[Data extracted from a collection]
=== Section Start ===

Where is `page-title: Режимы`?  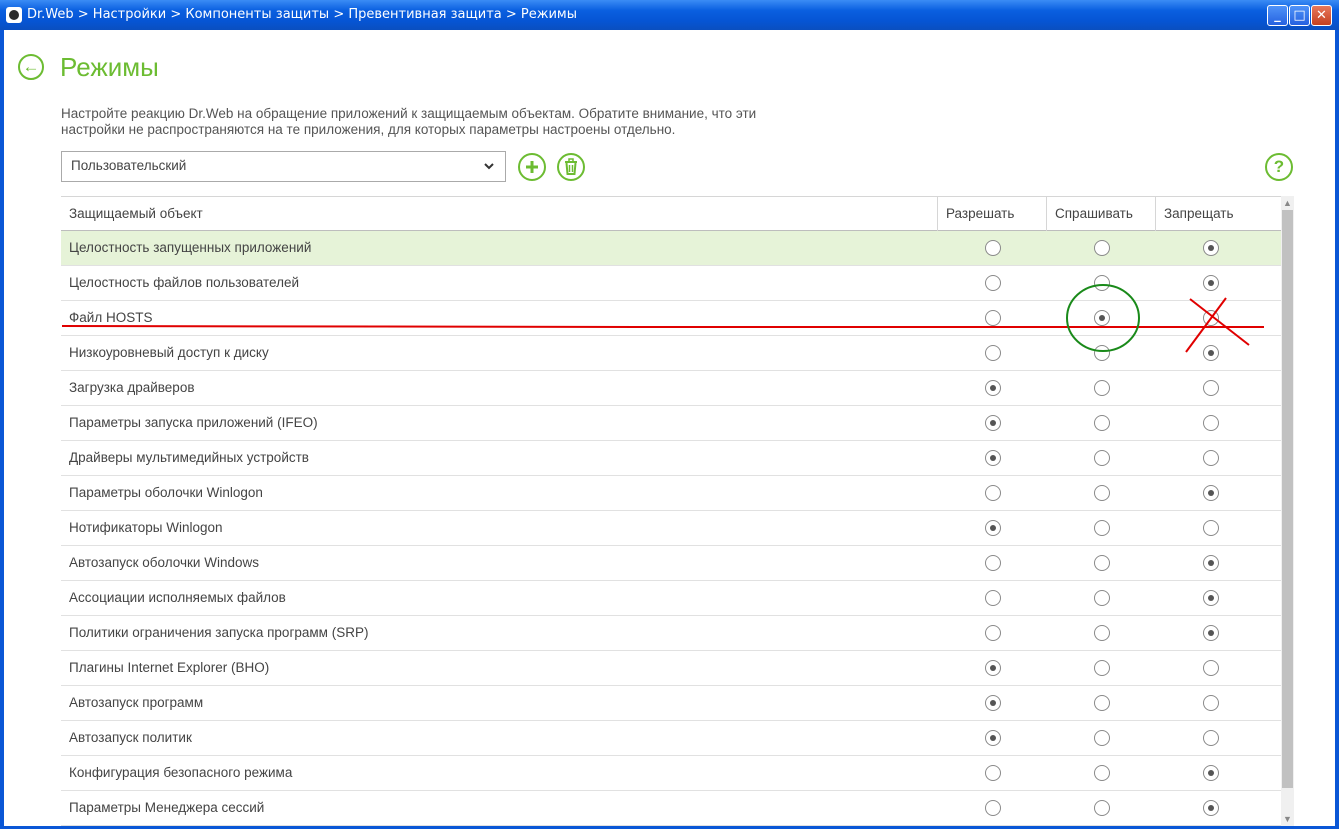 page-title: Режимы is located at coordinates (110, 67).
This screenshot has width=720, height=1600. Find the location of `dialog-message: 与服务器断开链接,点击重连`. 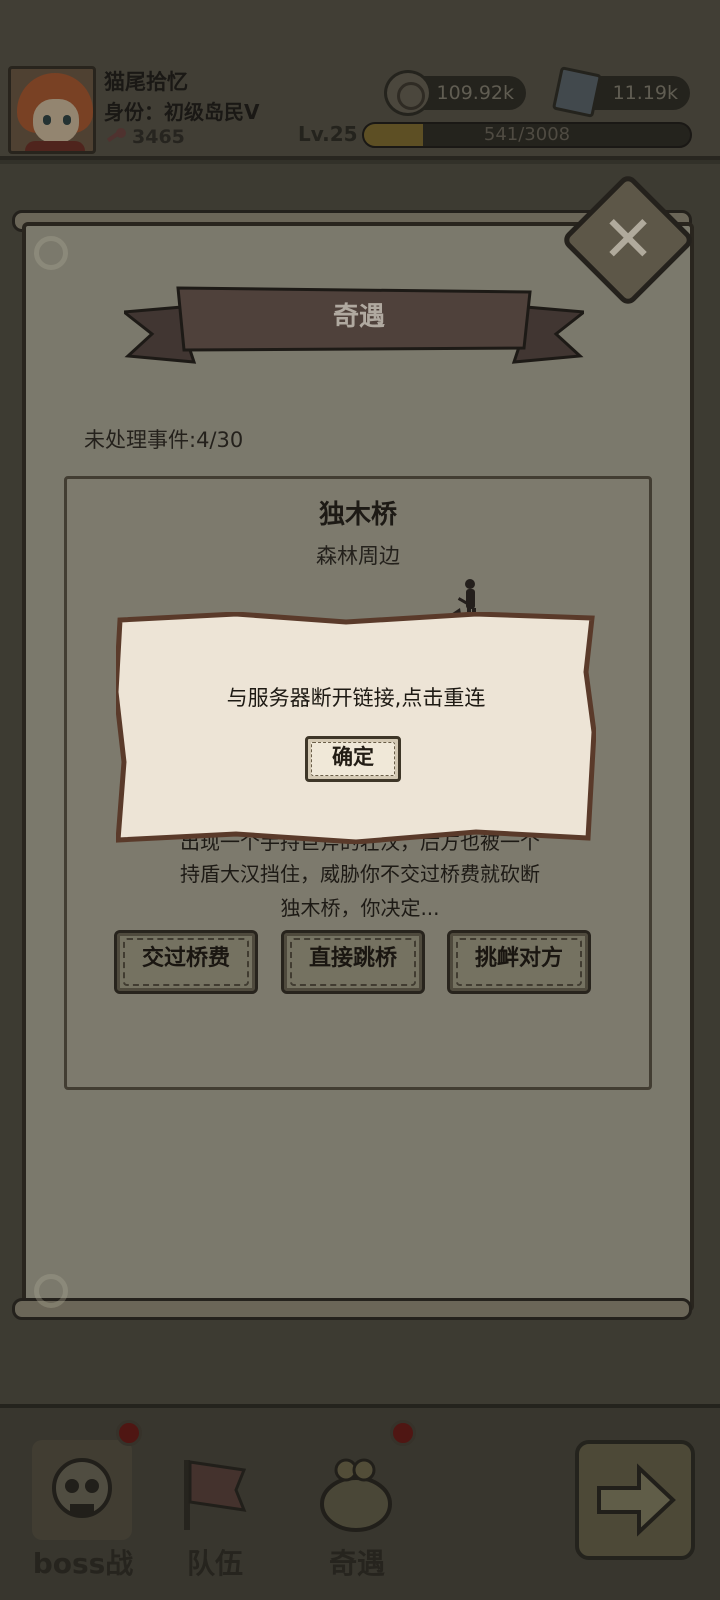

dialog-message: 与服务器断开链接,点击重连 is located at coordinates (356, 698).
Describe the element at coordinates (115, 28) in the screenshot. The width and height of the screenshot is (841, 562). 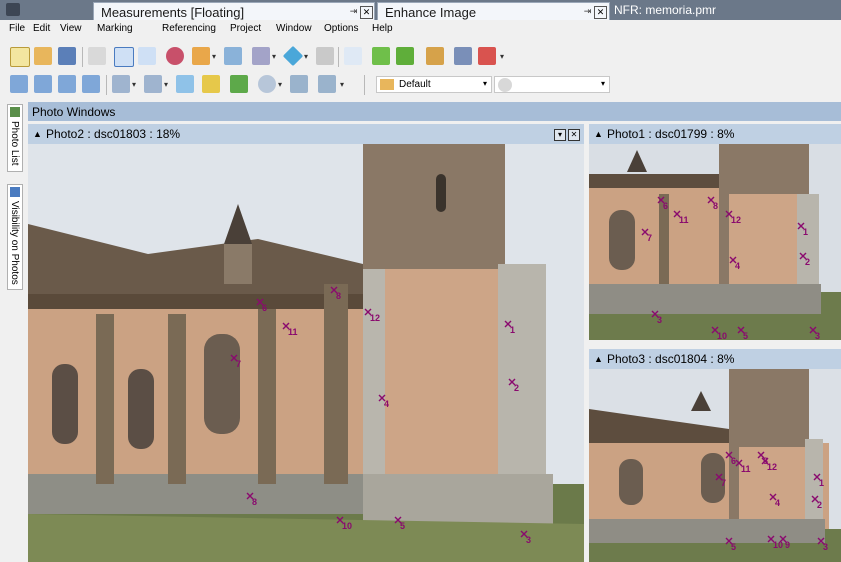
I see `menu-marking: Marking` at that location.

=== Section End ===

• [Exercise goal]: Render the records from the line containing "This screenshot has" through the end of the records as a numbered list, skipping any blank lines. Leave the pictures out of your answer.

• [Exercise output]:
1. This screenshot has width=720, height=1600. Find the location of `dialog-message: 与服务器断开链接,点击重连`. 
2. dialog-message: 与服务器断开链接,点击重连 is located at coordinates (356, 698).
3. Describe the element at coordinates (115, 28) in the screenshot. The width and height of the screenshot is (841, 562). 
4. I see `menu-marking: Marking` at that location.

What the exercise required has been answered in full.